わずか100球での完封を実現させた球種とは…

 わずか100球で試合を作った。「フォークはどうしてもボールゾーンで勝負することになり、ボール球が増えてしまう」とスプリットを有効活用。この日は6回に16球を投じたのが1イニングの最多。それ以外は1イニング15球以内でまとめた。試合前、「1イニング15球が目安」と話していた梨田監督は「見ていて気持ちがいい。あらためて、則本というピッチャーの素晴らがしさを感じた」と理想の投球に賛辞を送った。

 前回登板の悔しさもバネにした。3日のオリックス戦は8回まで無失点投球。9回もマウンドに立ったが、T-岡田に2ランを浴びて松井裕にマウンドを託した。「(完封が)目の前まで来て、完投もできず、悔しかった」。

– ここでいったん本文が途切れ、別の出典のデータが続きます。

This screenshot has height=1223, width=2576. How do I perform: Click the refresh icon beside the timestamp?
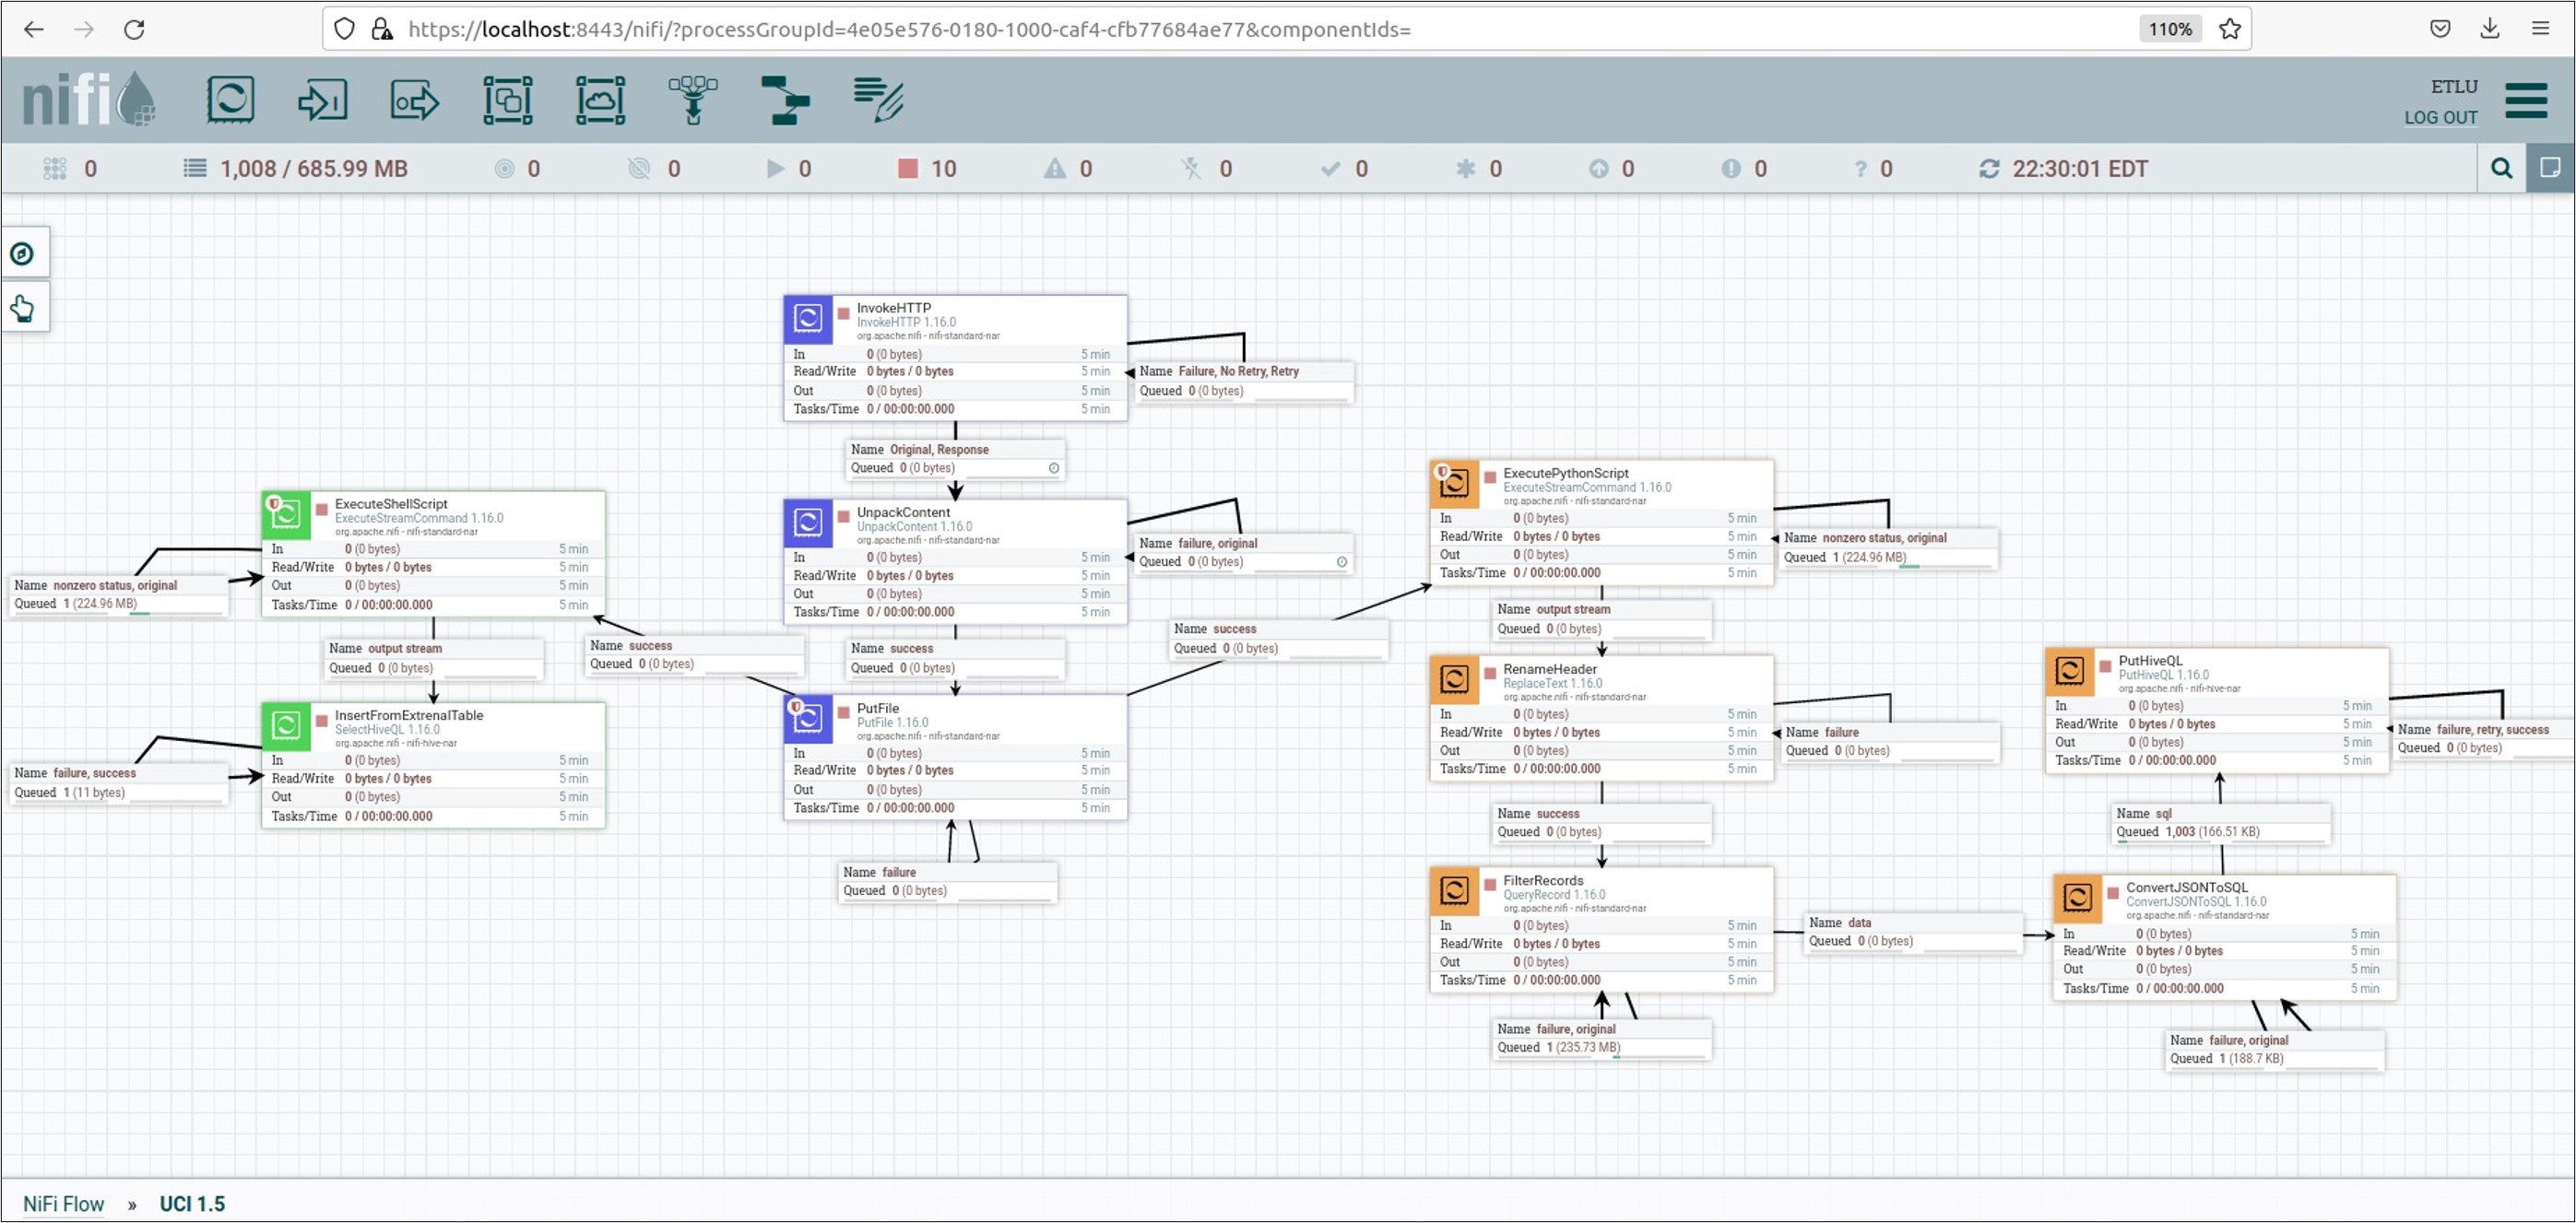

それでも、「内容は悲観することじゃなかった」と、早いカウントで勝負することは継続した。

 初回にアマダーが満塁弾を放ち、「初回から飛ばしていったらアマダーが打ってくれた。楽にピッチングすることができた」と感謝した則本。「(球数が)最少での完投だと思う。三振や勝利より球数が少ないということが一番よかった」と納得の表情を見せた。まだまだ凄みを増す26歳。その進化は止まらない。